For the first time, an assessment report of the Intergovernmental Panel on Climate Change (IPCC) will be widely judged more for what it says about the IPCC than for what it says about the climate. Its 2007 predecessor bombed during the 2009 Copenhagen climate conference as a number of errors came to light. “The mistakes all appear to have gone in the direction of making it seem like climate change is more serious by overstating the impact,” Bob Watson, a former IPCC chairman, conceded. “That is worrying.”
The IPCC fifth assessment report is being published in the run-up to the Paris climate conference in 2015, when the governments of the world are meant to do what they signally failed to do at Copenhagen: agree.
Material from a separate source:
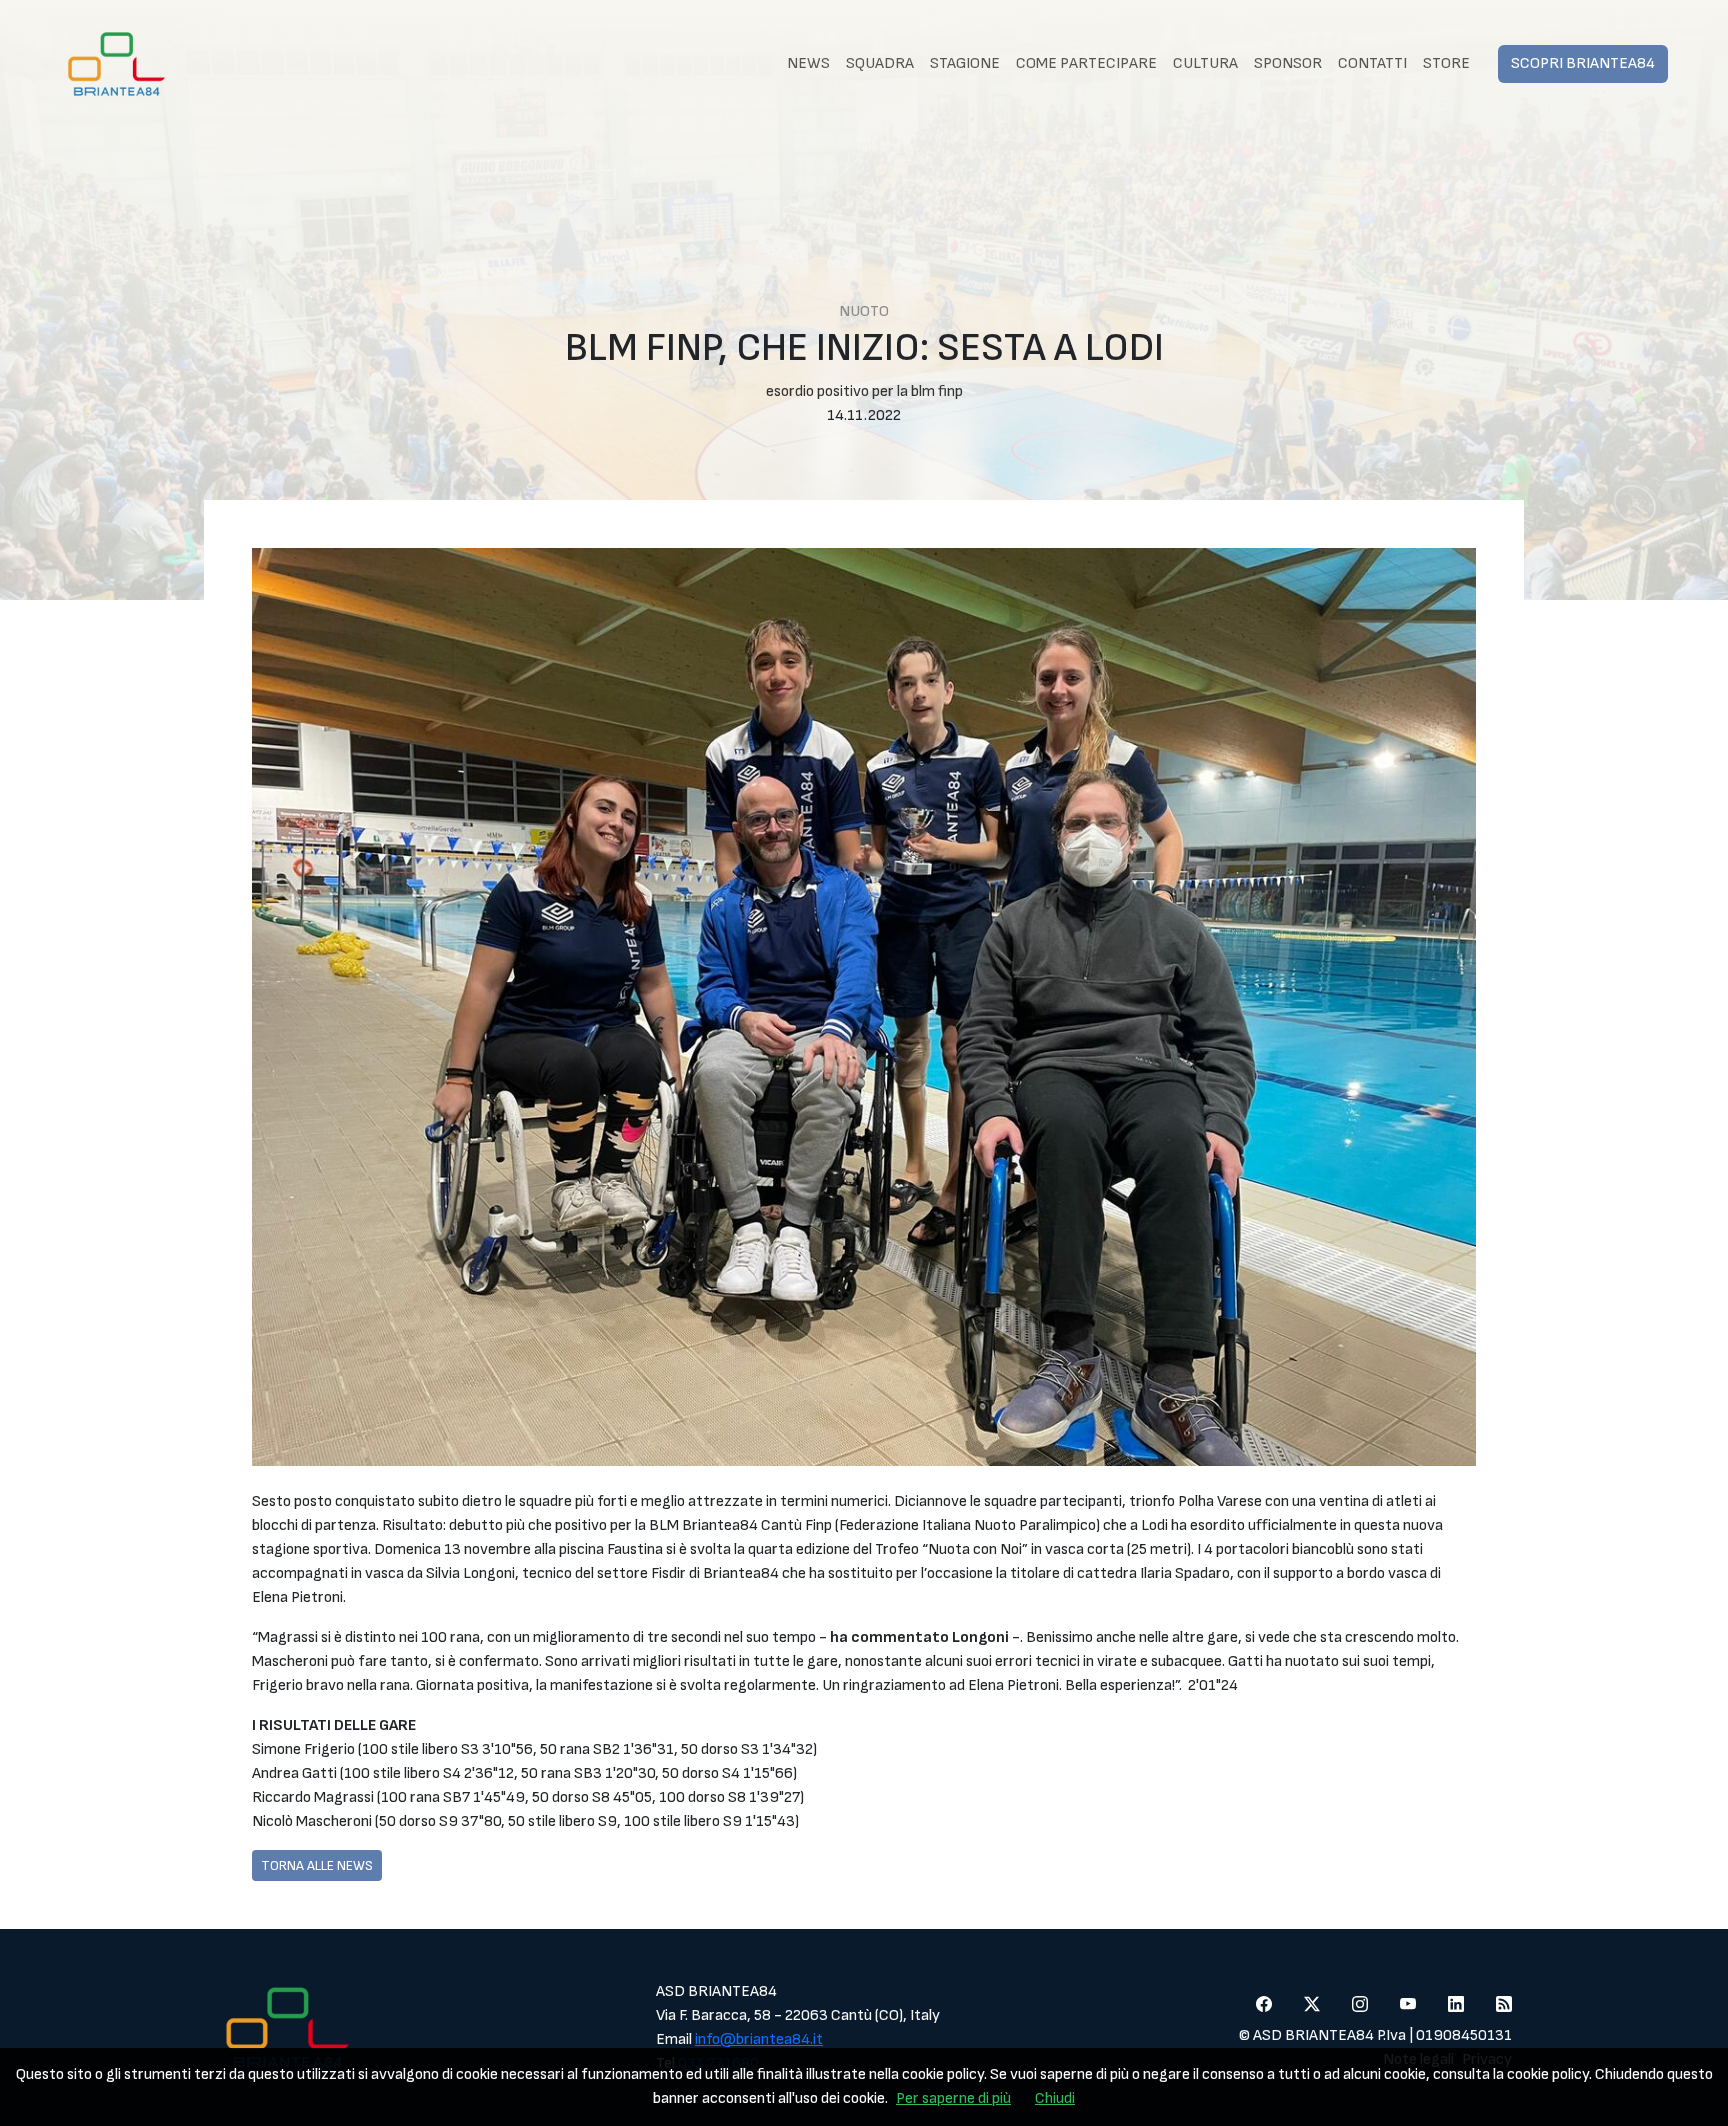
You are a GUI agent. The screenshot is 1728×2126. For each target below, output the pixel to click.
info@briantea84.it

Advertised as summaries of scientific knowledge, IPCC reports — note that the “I” stands for “intergovernmental” — are subject to review by governments and by scientists, many of them employed by governments, making the reports politico-scientific documents.
Their function is to serve as canonical texts for global-warming orthodoxy, providing an updated climate-change catechism for its followers. Writing in the Times of London last week, the current chief scientific adviser to the British government and his three predecessors stated that the IPCC will present “even greater confidence” that the climate is warming as a result of human activities. Only, as the rest of the world knows, observed temperatures haven’t risen for at least a decade and a half.
Climate scientist Judith Curry of Georgia Tech has described the IPCC’s position as “incomprehensible.” The IPCC has increased its confidence in attributing the cause of global warming to greenhouse gases when there has been less warming and more greenhouse gases.